Prime Minister Keir Starmer condemned the “thuggery” and stated that the protesters had “hijacked” the community’s grief. Norman Wallis, chief executive of the Southport Pleasureland amusement park, joined dozens of others in using brushes and shovels to clear the debris.
“It’s horrendous what those hooligans have done last night,” he said. “It was like a war scene. People from out of town just causing absolute mayhem.”
“But none of those people were the people of Southport,” he added. “The people of Southport are the ones here today cleaning the mess up.”
The police said that the protesters, who supported the far-right English Defense League, were driven by anger and false online rumors about the 17-year-old suspect arrested on suspicion of murder and attempted murder.
The police reported that the suspect remained in custody on Wednesday while a magistrate granted detectives more time to question him before they either charge him with a crime or release him without charge. Police can hold a suspect for up to two days but can apply for an extension to hold them for up to four days.
The police stated that the name of the suspect circulating on social media—disseminated by far-right activists and dubious accounts claiming to be news organizations—was incorrect. They confirmed that the suspect was born in Britain, countering online claims that he was an asylum-seeker. In Britain, the names of suspects under the age of 18 are typically not made public.
Local lawmaker Patrick Hurley stated that the violence by “beered-up thugs” resulted from “propaganda and lies” spread on social media.
“This misinformation doesn’t just exist on people’s Internet browsers and on people’s phones. It has real world impact,” he said.
The rampage in Southport, a seaside town near Liverpool, is the latest shocking attack in a country where recent increases in knife crime have heightened anxieties and led to calls for the government to take stronger action against bladed weapons, which are by far the most commonly used tools in UK homicides.

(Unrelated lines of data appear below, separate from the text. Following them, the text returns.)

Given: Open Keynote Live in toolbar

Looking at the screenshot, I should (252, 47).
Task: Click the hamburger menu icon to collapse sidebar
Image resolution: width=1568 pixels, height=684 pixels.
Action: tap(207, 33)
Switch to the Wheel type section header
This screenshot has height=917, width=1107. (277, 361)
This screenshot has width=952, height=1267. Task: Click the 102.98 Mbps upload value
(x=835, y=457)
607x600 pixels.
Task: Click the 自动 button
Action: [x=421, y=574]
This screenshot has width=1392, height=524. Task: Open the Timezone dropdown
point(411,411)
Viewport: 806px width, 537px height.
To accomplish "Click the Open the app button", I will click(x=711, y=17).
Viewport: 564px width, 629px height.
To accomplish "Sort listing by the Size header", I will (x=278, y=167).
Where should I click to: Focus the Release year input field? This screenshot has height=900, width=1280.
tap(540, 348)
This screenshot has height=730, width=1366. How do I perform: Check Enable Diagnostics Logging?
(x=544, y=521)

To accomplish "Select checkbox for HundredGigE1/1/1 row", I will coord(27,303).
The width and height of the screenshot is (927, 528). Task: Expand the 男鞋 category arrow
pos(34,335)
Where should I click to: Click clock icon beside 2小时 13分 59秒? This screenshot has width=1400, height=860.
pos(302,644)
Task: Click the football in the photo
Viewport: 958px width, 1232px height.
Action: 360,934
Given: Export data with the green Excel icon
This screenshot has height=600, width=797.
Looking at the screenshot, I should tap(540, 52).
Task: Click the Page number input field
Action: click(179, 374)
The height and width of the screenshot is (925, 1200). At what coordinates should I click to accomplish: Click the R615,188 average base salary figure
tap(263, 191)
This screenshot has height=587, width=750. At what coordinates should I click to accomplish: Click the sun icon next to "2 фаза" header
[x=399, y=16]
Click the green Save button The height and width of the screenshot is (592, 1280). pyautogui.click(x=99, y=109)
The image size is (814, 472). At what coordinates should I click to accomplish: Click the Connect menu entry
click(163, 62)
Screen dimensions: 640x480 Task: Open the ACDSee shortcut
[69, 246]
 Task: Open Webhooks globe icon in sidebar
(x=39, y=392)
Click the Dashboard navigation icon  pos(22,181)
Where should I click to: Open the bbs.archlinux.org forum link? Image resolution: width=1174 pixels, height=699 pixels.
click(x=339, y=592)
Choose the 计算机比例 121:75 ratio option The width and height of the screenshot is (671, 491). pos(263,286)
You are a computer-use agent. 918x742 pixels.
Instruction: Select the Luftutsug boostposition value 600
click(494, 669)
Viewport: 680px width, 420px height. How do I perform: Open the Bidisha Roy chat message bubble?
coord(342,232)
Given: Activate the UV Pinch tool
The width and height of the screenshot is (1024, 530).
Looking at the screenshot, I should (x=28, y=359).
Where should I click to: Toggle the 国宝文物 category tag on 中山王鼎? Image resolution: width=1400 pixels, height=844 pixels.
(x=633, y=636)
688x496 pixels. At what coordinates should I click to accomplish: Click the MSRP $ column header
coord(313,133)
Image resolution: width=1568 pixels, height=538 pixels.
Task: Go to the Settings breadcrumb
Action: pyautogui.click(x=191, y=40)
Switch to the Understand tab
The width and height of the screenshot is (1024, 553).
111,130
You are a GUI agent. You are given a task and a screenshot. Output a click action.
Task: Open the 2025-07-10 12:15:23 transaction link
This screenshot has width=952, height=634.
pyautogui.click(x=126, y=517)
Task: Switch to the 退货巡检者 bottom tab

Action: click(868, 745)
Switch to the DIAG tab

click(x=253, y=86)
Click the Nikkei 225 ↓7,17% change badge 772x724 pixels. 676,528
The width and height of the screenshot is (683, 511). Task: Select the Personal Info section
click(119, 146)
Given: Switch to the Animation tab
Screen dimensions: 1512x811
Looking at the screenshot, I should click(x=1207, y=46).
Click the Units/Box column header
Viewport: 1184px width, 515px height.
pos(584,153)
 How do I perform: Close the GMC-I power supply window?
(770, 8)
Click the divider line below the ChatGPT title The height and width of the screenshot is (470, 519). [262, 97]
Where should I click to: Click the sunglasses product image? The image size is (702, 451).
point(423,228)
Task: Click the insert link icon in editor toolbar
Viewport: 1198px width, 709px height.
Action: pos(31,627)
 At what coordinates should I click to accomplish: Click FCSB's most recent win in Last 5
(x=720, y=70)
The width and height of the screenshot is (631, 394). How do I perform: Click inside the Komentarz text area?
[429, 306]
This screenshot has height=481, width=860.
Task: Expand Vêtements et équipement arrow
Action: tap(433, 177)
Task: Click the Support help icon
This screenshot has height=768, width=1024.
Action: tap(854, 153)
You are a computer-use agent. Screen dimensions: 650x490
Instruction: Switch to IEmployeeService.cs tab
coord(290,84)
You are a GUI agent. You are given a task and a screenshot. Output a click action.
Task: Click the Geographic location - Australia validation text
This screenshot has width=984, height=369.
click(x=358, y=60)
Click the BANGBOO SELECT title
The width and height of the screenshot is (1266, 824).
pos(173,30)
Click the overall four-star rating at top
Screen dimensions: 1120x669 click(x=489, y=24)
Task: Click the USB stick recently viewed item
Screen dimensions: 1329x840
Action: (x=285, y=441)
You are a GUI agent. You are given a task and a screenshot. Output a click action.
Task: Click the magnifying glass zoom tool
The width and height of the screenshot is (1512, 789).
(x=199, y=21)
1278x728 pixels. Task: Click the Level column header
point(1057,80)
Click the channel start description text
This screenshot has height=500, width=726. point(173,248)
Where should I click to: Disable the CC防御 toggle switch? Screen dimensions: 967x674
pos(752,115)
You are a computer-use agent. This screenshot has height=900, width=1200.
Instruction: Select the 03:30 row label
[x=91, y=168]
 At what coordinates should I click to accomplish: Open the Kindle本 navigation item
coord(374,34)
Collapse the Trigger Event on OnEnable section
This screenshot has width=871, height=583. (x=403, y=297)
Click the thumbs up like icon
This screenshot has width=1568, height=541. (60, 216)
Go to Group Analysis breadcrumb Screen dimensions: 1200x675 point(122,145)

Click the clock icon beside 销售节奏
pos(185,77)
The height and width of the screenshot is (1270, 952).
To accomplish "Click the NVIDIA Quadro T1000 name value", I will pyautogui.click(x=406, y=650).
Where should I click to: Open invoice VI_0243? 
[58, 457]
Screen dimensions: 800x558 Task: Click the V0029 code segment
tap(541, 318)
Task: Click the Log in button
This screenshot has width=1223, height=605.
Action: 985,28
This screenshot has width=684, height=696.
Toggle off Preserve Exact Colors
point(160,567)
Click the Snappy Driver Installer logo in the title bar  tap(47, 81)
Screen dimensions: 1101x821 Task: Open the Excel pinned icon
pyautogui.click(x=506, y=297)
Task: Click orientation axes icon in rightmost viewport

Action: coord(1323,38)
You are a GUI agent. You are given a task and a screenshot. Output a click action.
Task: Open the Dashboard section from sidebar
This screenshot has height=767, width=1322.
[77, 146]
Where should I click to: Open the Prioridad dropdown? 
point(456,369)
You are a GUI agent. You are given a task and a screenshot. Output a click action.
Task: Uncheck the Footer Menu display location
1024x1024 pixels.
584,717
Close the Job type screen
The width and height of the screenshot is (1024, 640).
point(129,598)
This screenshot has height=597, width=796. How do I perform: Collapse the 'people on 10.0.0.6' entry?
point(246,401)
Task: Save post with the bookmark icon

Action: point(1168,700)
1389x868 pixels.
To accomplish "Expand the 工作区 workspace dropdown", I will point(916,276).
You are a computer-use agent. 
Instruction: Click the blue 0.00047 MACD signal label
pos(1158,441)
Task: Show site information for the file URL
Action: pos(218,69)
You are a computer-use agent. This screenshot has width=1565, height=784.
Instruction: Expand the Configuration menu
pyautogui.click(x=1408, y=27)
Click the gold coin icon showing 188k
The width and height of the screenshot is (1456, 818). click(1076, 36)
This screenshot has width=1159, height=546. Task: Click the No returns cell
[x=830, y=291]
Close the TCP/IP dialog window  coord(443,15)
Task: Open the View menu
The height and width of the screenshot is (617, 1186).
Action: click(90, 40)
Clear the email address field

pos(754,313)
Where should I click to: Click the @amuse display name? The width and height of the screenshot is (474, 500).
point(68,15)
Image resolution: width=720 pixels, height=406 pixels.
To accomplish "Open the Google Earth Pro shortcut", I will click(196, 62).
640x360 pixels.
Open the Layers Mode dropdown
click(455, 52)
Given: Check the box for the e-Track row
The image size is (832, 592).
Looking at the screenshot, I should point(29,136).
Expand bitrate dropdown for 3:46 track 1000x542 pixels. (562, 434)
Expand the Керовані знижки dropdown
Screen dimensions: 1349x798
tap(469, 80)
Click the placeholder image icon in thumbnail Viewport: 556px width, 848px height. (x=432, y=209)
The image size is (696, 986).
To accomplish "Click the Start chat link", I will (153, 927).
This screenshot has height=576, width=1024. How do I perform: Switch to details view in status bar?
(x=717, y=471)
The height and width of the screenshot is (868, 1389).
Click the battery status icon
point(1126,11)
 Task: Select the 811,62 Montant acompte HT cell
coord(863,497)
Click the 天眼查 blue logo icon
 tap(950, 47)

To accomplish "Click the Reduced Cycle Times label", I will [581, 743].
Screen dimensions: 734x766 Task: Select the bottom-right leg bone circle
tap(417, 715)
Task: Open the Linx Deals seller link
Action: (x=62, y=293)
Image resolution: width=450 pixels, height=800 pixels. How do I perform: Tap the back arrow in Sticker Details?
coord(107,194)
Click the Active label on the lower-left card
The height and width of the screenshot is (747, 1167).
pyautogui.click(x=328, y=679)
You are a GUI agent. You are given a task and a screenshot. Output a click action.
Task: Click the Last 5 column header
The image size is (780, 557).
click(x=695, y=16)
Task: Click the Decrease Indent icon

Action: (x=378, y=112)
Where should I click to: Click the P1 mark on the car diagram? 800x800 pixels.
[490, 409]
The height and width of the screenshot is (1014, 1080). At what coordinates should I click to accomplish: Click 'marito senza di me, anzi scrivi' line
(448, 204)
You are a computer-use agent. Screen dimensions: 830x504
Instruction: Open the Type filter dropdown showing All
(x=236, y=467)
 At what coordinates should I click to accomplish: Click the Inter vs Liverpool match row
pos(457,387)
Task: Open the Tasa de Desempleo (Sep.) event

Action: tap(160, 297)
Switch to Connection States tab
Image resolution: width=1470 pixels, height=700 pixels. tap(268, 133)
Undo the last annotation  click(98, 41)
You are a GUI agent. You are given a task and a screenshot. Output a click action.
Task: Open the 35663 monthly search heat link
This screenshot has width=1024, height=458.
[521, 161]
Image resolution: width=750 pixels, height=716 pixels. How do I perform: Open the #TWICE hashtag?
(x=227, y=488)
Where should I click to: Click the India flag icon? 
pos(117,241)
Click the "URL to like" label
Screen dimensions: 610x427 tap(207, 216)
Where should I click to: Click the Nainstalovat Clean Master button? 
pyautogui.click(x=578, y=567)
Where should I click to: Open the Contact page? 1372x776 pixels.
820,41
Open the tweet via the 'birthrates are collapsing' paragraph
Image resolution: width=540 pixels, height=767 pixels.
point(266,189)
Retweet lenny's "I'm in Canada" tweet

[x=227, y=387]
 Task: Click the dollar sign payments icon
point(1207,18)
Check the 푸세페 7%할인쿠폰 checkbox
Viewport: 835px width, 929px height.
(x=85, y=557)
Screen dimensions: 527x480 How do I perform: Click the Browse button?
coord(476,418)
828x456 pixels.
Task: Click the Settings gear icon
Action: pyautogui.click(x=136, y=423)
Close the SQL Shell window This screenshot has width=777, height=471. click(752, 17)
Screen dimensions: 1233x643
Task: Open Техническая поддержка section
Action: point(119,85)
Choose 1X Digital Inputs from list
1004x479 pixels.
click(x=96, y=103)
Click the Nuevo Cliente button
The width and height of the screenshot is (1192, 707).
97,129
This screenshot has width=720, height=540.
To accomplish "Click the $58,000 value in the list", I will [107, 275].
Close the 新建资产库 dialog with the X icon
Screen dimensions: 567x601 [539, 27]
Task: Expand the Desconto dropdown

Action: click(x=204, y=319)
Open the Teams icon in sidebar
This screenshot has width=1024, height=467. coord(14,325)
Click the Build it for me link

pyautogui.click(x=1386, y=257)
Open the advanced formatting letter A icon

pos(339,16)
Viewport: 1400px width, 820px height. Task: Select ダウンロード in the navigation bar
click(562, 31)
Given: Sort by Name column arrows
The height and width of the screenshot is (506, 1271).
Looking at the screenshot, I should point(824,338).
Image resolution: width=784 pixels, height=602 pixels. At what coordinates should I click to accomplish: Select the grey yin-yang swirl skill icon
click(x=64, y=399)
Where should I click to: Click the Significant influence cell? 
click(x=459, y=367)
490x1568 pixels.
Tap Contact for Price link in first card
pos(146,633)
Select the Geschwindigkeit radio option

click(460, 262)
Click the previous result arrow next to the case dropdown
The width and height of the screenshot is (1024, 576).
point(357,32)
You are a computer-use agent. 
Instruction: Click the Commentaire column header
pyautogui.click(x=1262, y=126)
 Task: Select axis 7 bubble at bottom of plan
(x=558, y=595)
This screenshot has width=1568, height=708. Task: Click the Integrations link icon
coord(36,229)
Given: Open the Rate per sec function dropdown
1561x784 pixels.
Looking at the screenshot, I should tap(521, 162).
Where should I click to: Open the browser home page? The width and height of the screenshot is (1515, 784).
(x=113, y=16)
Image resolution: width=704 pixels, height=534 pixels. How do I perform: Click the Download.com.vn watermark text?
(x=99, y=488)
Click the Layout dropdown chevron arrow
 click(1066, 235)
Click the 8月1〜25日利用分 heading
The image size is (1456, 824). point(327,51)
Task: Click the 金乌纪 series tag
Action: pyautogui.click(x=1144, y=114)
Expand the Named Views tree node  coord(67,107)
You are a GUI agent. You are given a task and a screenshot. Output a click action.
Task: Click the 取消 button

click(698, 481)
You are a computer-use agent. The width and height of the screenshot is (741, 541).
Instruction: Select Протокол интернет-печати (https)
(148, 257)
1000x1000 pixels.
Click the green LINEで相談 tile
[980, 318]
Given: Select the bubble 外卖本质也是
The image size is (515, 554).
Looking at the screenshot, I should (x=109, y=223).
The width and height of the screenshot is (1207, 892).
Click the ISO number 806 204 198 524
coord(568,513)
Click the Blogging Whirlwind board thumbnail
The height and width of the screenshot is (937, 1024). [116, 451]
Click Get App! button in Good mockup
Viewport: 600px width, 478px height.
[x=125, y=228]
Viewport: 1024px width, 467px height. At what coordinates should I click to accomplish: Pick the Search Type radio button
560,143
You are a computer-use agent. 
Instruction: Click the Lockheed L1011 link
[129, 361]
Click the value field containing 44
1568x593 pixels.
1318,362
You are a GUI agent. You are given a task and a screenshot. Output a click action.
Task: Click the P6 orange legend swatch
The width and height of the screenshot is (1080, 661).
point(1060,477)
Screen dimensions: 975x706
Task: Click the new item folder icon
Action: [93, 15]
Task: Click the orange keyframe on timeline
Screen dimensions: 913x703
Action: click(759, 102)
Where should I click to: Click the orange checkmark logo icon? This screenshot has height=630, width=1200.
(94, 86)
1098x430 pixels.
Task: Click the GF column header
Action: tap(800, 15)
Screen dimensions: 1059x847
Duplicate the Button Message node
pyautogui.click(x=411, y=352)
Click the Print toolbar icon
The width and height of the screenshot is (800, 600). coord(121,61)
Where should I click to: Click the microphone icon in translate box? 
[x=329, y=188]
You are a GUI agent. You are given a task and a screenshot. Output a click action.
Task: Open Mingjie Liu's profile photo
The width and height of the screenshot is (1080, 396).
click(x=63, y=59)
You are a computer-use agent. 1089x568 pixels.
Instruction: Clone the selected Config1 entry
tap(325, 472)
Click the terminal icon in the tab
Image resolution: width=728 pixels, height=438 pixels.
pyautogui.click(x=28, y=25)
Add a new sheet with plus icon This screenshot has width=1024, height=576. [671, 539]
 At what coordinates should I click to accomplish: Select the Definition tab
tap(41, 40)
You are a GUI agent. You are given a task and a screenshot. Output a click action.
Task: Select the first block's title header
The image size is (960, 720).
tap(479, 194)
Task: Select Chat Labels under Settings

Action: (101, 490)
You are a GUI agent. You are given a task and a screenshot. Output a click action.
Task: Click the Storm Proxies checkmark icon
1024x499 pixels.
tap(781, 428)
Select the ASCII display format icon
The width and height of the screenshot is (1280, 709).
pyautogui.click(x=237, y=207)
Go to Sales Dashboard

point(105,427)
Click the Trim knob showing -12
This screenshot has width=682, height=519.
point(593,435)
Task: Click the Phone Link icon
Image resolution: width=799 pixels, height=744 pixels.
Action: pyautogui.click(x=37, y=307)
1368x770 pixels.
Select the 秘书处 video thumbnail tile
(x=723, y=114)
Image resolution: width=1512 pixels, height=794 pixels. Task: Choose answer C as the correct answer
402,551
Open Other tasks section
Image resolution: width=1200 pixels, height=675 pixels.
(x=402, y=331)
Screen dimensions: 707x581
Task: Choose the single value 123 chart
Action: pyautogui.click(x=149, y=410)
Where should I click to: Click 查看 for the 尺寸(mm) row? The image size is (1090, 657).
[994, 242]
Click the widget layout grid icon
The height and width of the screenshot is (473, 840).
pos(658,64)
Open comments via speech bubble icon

On Monday, a teen armed with a knife entered a studio where about two dozen children, mostly girls, were attending a Taylor Swift-themed summer vacation workshop and launched a vicious attack, according to police. Alice Dasilva Aguiar, 9, Elsie Dot Stancombe, 7, and Bebe King, 6, died from their injuries. Ten other people were injured, with five children and two adults in critical condition. Swift wrote on Instagram that she was still processing “the horror” of the event.
“These were just little kids at a dance class,” she wrote on Instagram. “I am at a complete loss for how to ever convey my sympathies to these families.”
Witnesses described hearing screams and seeing children covered in blood amidst the chaos outside the Hart Space, a community center that hosts everything from pregnancy workshops to women’s boot camps. Joel Verite, a window cleaner on his lunch break, said his colleague slammed on the brakes and reversed the van to where a woman was clinging to the side of a car, covered in blood.
“She just screamed at me: ‘He’s killing kids over there. He’s killing kids over there,’” Verite told Sky News.
“It was like a scene you’d see on a disaster film,” he said. “I can’t explain to you how horrific it is what I saw.”
Britain’s worst attack on children occurred in 1996, when 43-year-old Thomas Hamilton shot dead 16 kindergartners and their teacher in a school gymnasium in Dunblane, Scotland. The UK then banned the private ownership of nearly all handguns. In Britain, mass shootings and killings with firearms are exceptionally rare, with knives used in about 40 percent of homicides in the year to March 2023.